■ **Prompt**:
Could you print every one of the rows below word for word, keeping each line unchanged?

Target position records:
○ ○ ○ ○ ○
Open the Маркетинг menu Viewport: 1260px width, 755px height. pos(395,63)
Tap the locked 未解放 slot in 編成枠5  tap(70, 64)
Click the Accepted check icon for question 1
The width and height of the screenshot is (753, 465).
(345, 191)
○ ○ ○ ○ ○
■ **Output for this exercise**:
Open the Маркетинг menu Viewport: 1260px width, 755px height. pos(395,63)
Tap the locked 未解放 slot in 編成枠5  tap(70, 64)
Click the Accepted check icon for question 1
The width and height of the screenshot is (753, 465).
(345, 191)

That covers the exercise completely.